# A NOVEL APPROACH FOR FIR FILTER DESIGN USING DUAL-PORT MEMORY BASED MULTIPLIER 

P.Arudra ${ }^{1}$, N.V.Ratna Kishor.Gade ${ }^{2}$,K.Rameshchandra ${ }^{3}$, A.M.V.Pathi ${ }^{4}$<br>M.Tech, Swarnandhra College of Engg. and Technology, Seetharampuram, Andhra Pradesh, India ${ }^{1}$<br>Assistant Professor, Swarnandhra College of Engg. and Technology, Seetharampuram, Andhra Pradesh, India ${ }^{2}$<br>Assistant Professor, Vishnu Institute of Technology, Bhimavaram, Andhra Pradesh, India ${ }^{3}$<br>Assistant Professor, Vishnu Institute of Technology, Bhimavaram, Andhra Pradesh, India Andhra Pradesh, India ${ }^{4}$


#### Abstract

The objective of this project is to develop Finite Impulse Response (FIR) filter using new multiplier.The multiplier is based on dual port memory which stores all possible pre-computed product values corresponding to all possible values of input multiplicand. The configuration is expected to reduce memory size and logic gate count compared to Distributed Architecture processor. The processor finds application in digital communication, speech processing and other signal processing applications. The processor comprises of modules such as 4bit to 3bit address encoder, 3 to 8 line address decoder, control circuit, memory and barrel shift register. The design will be implemented using HDL.Simulation will be done to verify the functionality and synthesis using Xilinx Tools.

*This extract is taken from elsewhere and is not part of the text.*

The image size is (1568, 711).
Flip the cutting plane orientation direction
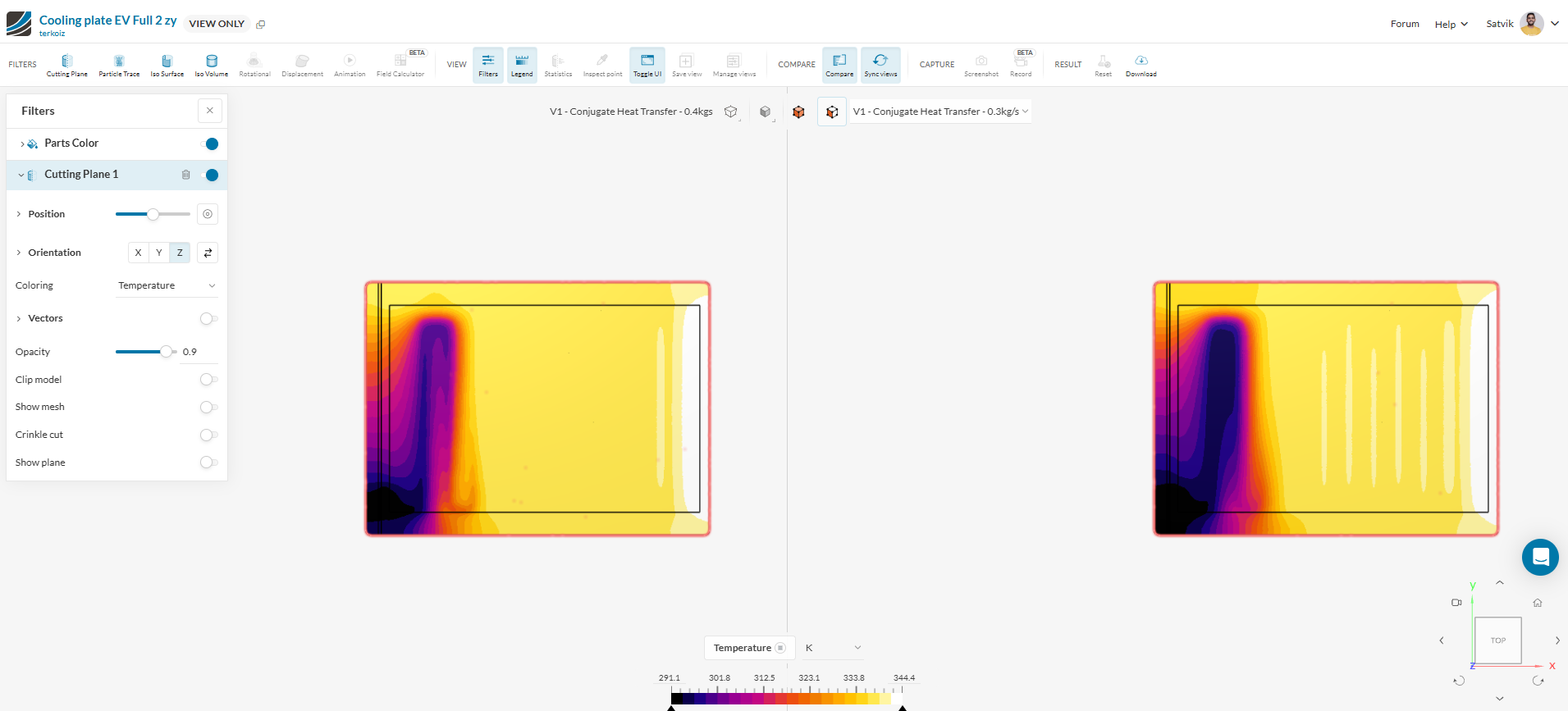point(208,253)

Index Terms- Finite Impulse Response (FIR) filter, LUT.

## I. INTRODUCTION

FINITE-IMPULSE response (FIR) digital filter is widely used as a basic tool in various signal processing and image processing applications. The order of an FIR filter primarily determines the width of the transition-band, such that the higher the filter order, the sharper is the transition between a pass-band and adjacent stop-band. Many applications in digital communication (channel equalization, frequency channelization), speech processing (adaptive noise cancelation), seismic signal processing (noise elimination), and several other areas of signal processing require filter output increases linearly with the filter order, real-time implementation of these filters of large orders is a challenging task. Several attempts have, therefore, been made and continued to develop low-complexity dedicated VLSI systems for these filters.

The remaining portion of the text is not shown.